Like the jobs using OpenAI Whisper model, all transcription jobs using the Qwen3-ASR model are on GPU in a Google Cloud Run container without interchanging data to a third-party API. The speaker diarization performance is the same as the Whisper Model because it is also done with pyannote.audio.

## The Cohere Transcribe model

{% hint style="info" %}
Cohere Transcribe is included here for comparison. It is not currently offered in CCV AI Transcribe.
{% endhint %}

[Cohere Transcribe](https://cohere.com/blog/transcribe) is Cohere's speech-to-text offering for enterprise transcription workflows.

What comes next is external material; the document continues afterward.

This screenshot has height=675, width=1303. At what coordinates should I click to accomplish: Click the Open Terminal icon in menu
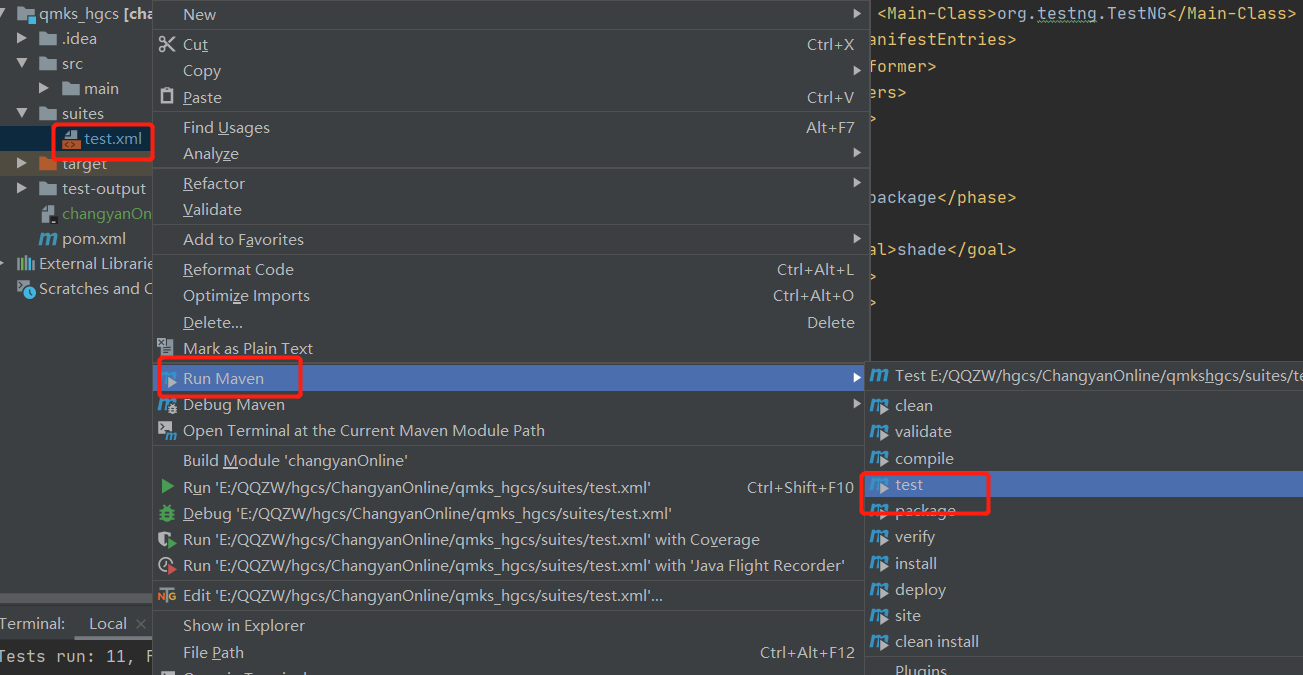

Cohere positions it for real-world audio such as customer calls, meetings, and other recordings where background noise, accents, and specialized terminology can reduce accuracy.

Like the jobs using OpenAI Whisper model, all transcription jobs using the Cohere Transcribe model are on GPU in a Google Cloud Run container without interchanging data to a third-party API. The speaker diarization performance is the same as the Whisper Model because it is also done with pyannote.audio.